The BBC has reported that two groups of viruses behind the human pandemic have been identified in Malayan pangolins smuggled into China. Researchers in Hong Kong say that although the animals’ role in the outbreak has not been confirmed, sales of the animals should be “strictly prohibited” in Asia’s “wet markets” — outdoor markets that deal in live animals, meat and fish.
One theory is that pangolins carrying the virus, SARS-CoV-2, came into contact with humans through wet markets. The virus then made the jump from these creatures to humans, kicking off the current pandemic. The thinking among many scientists is that a coronavirus in bats seems to be the original source. Bats are a natural reservoir for the SARS-CoV-2 virus, or COVID-19. The bats, scientists believe, passed the virus on to pangolins.

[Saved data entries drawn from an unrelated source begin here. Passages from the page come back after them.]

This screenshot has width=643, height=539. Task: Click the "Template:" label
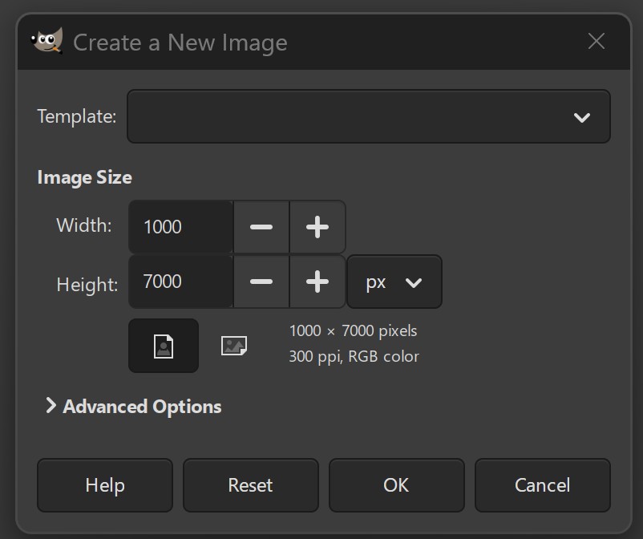[x=77, y=116]
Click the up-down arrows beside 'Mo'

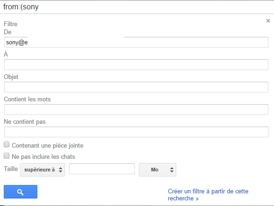pos(172,170)
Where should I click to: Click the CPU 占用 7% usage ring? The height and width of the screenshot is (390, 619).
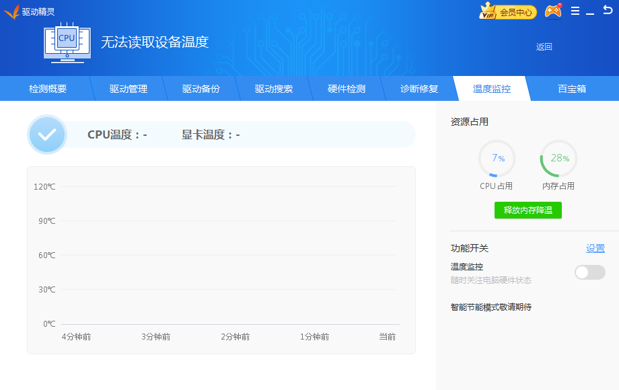(497, 159)
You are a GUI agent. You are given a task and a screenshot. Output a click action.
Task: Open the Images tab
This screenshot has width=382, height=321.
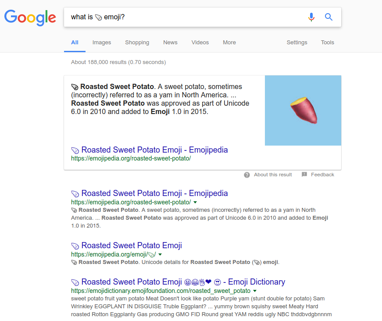coord(102,43)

Bats also were responsible for the deadly SARS virus that struck China and spread to other countries in the early 2000s.
The March 22, 2020, edition of the Journal of Proteome Research concluded that new analysis suggests “the pangolin as a missing link in the transmission of 2019-nCoV from bats to human.”
But the link between the virus and pangolins has not been universally accepted. Peter Daszak, president of EcoHealth Alliance, told The New York Times that accumulating evidence on pangolins made it “doubtful that this species played a role in the outbreak.”
“We need to keep looking for the original reservoir — likely a bat,” he said.
Pangolins are captured throughout Asia and Africa for shipment to China to be used in traditional Chinese medicine (TCM). Although some are shipped alive, most are slaughtered for their scales. The scales are made of keratin, also found in human fingernails and hair. Keratin has no medicinal value.
In April 2019, customs officers in Singapore inspected a shipping container and found almost 13 tons of pangolin scales, valued at $39 million. Less than a week later, they found a similar shipment. In all, poachers slaughtered 72,000 pangolins to produce the two stashes.
There are four species of pangolins in Asia and another four species in Africa. Two of the Asian pangolins have been hunted so aggressively that they are now classified as critically endangered.
For years, China has been under pressure throughout the world to stop the trade of poached animals, including pangolins. COVID-19 has raised the stakes even higher.
“We can’t be indifferent anymore!” China’s President Xi Jinping told officials in February 2020, in reference to people illegally harvesting and marketing wildlife, the Times reported.
The Chinese government has passed a law called “Comprehensively Prohibiting the Illegal Trade of Wild Animals, Eliminating the Bad Habits of Wild Animal Consumption and Protecting the Health and Safety of the People.” The law is directly linked to the coronavirus and how it seems linked to pangolins.